The Kestrels scout routes, map hazards, inspect ridges and valleys, verify sample caches, monitor weather and dust, and survey terrain the rover should not try to drive across. They are scouts, not cargo aircraft. Mars does not have enough atmosphere for bravado.

Sample Processing And Return

Samples move from the tool arm through a sealed transfer port into Thirteen's internal carousel. The lab performs preliminary inspection, screens for contamination risk, and ranks priority samples. High-value material is sealed into tiny return capsules and loaded into micro-ascent rockets.

Each micro-MAV is a small two-stage solid rocket: about 1.5m long, 20-30 cm in diameter (variable along length), and approximately 90 kg. It is cold-ejected clear of the rover before ignition, then climbs to rendezvous with a Mars-orbiting return vehicle. The orbiter handles capture and Earth return injection.

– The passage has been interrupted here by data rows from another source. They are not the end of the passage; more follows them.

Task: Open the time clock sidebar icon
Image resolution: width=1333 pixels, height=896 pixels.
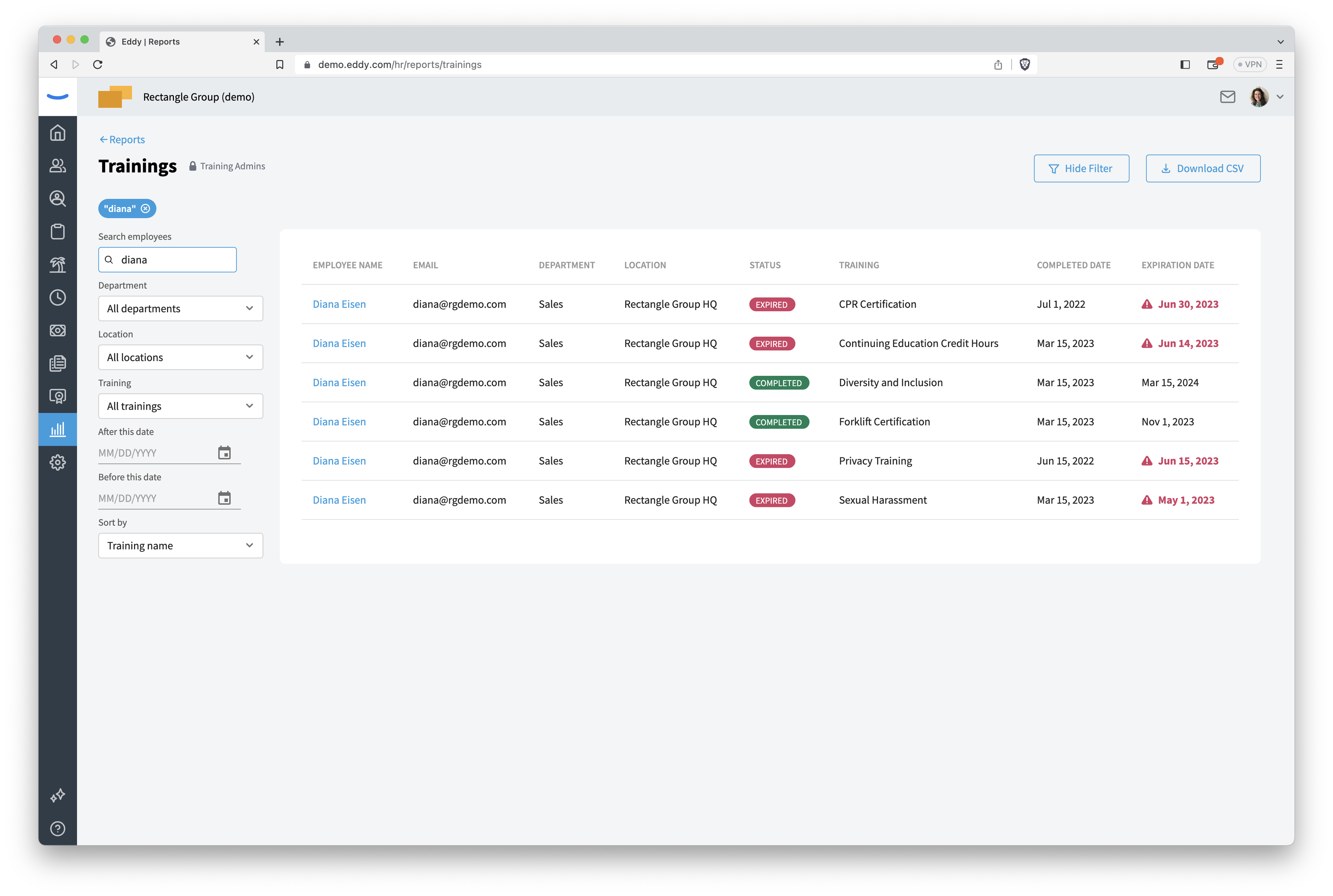Action: [58, 298]
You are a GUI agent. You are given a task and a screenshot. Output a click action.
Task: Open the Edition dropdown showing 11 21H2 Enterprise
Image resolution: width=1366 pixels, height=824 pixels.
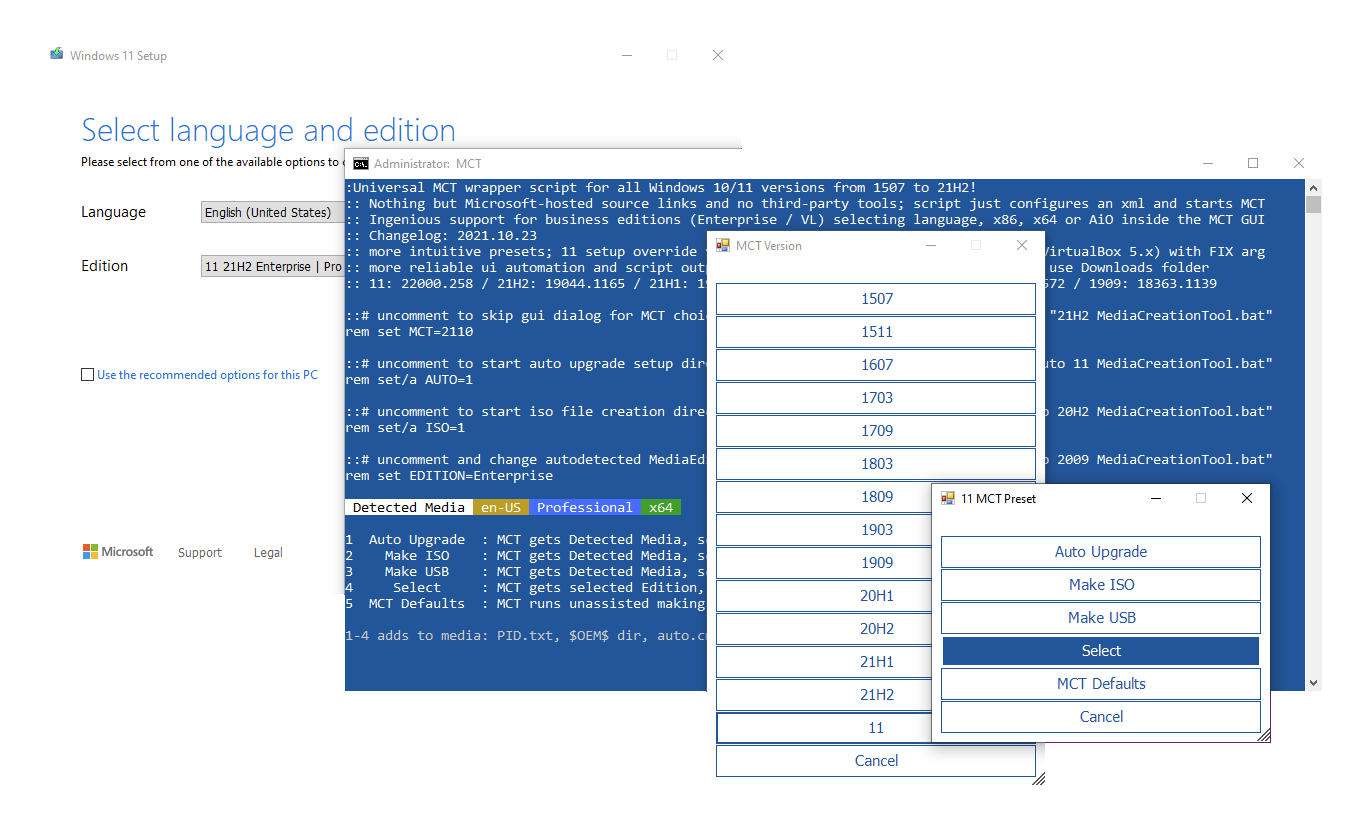coord(271,266)
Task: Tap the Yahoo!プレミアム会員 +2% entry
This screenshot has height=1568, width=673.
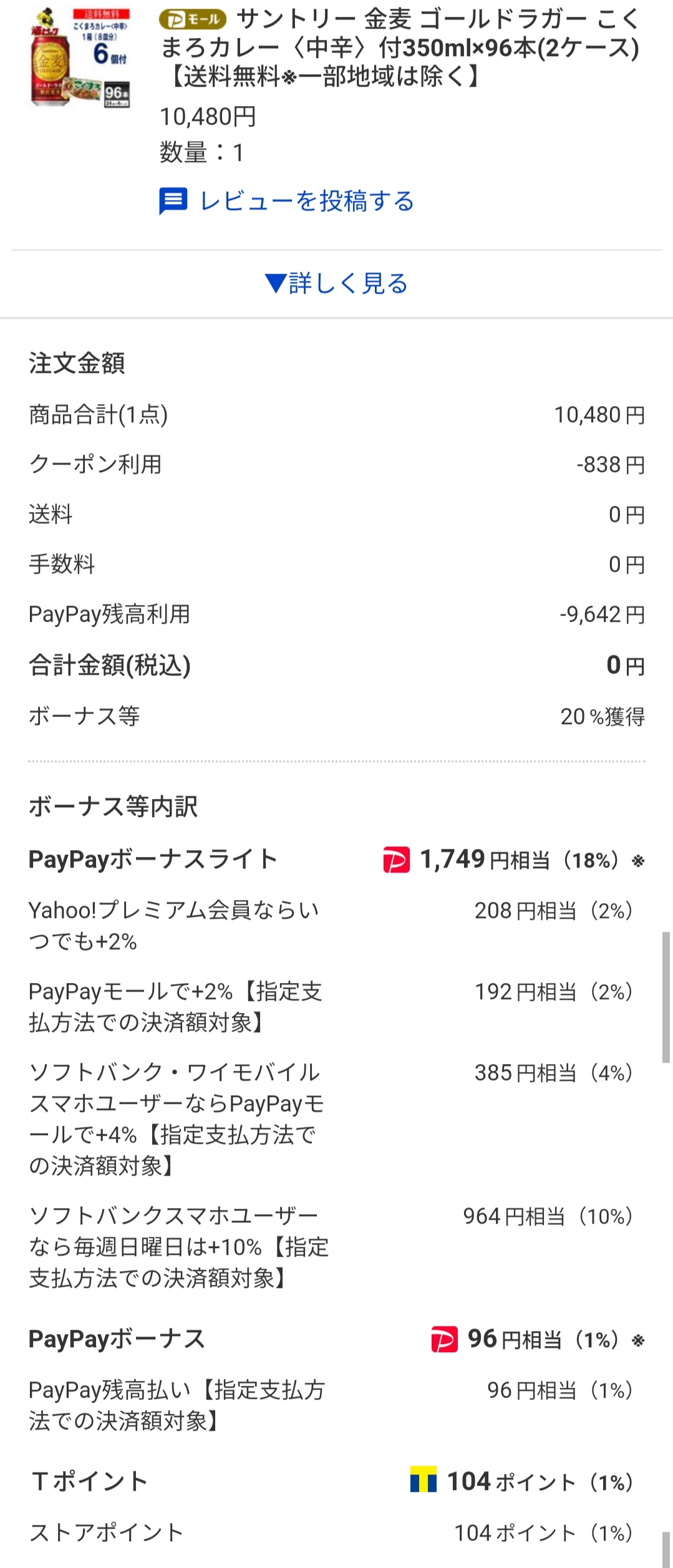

The platform is typically equipped with 3-4 of these rockets depending on other science payloads, so return capacity is extremely limited.

Launch sequence is deliberately boring until it is not: level chassis, deploy stabilizer pads, lock radiator and drone bay covers, shutter nearby optics, open rear/top tube, eject, ignite, track, breathe again.

Mast And Visor

The binocular mast carries stereo zoom science cameras, navigation cameras, panoramic imaging, lidar/rangefinding, meteorology sensors, dust monitoring, sun sensing, and high-mounted navigation aids.

It also carries the Mastcam Solar Attenuation and Dust Calibration Visor Assembly.

They are not sunglasses. They are absolutely sunglasses.

The visor drops two smoked dark-gold protective filter panels over the binocular mast cameras for solar imaging attenuation, dust protection, glare reduction, optical calibration, emergency lens shielding, and rover selfies. It is a critical part of the rover's safety system.

It is also, unfortunately for Public Affairs, iconic.

Autonomous Operations

Thirteen has to coordinate rover mobility, two helicopters, two robotic arms, contamination control, power planning, thermal management, sample triage, and launch readiness while Earth is several light-minutes away.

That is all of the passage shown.